EXERCISE OBJECTIVE: Pictures left aside, return the lines below exactly, from the one with "Where should I" to the end, including both ends.

AVAILABLE DATA:
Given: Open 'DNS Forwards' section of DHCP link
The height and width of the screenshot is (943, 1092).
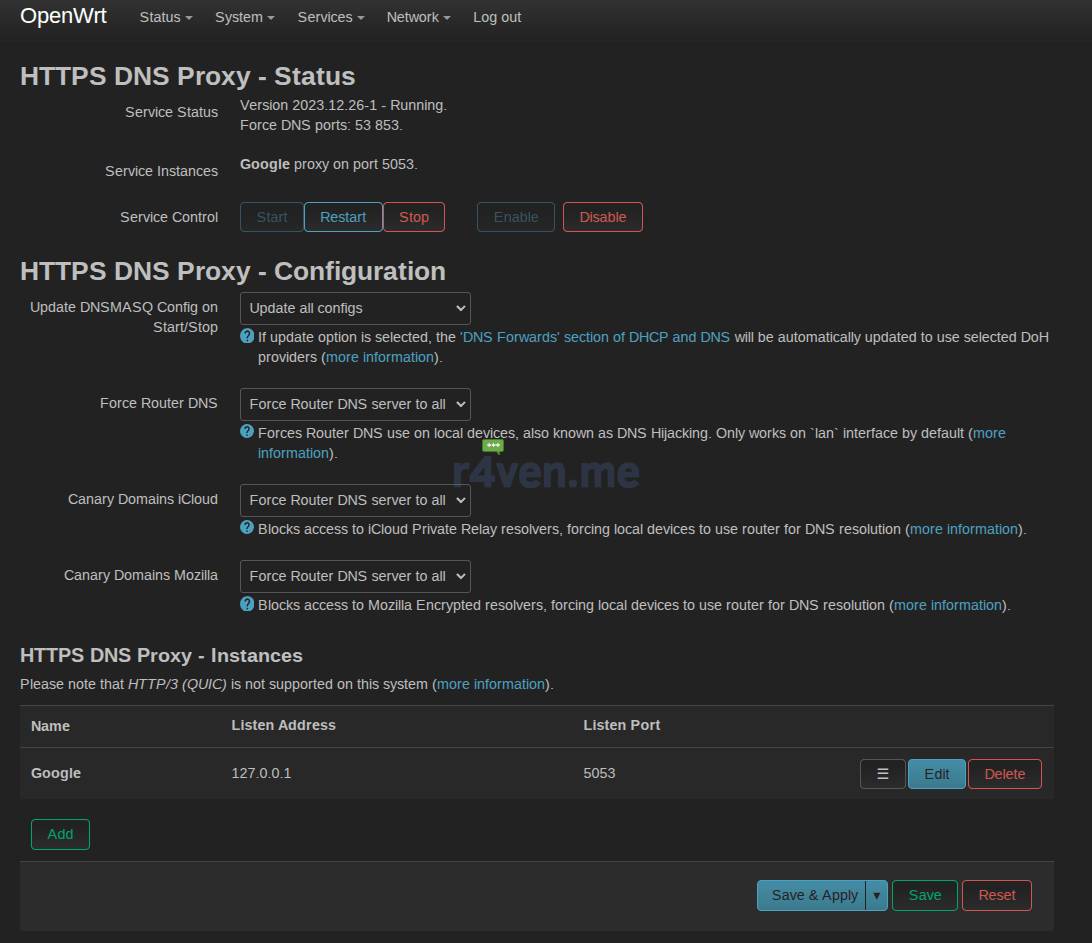Looking at the screenshot, I should [x=594, y=337].
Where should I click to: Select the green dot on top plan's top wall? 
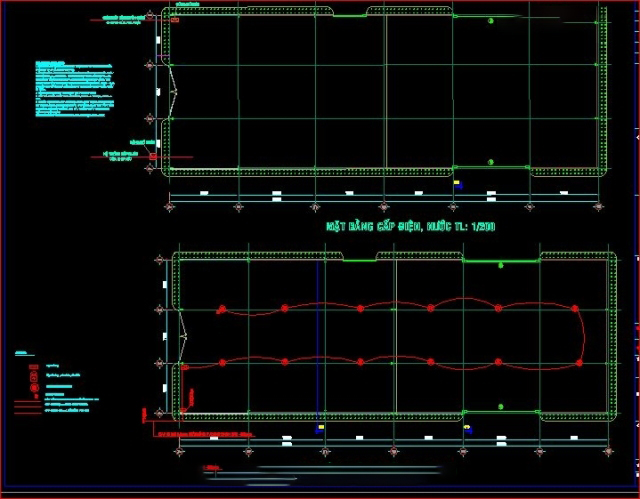click(489, 20)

EXERCISE ANSWER:
Where should I click to: Select the green dot on top plan's top wall? 
click(489, 20)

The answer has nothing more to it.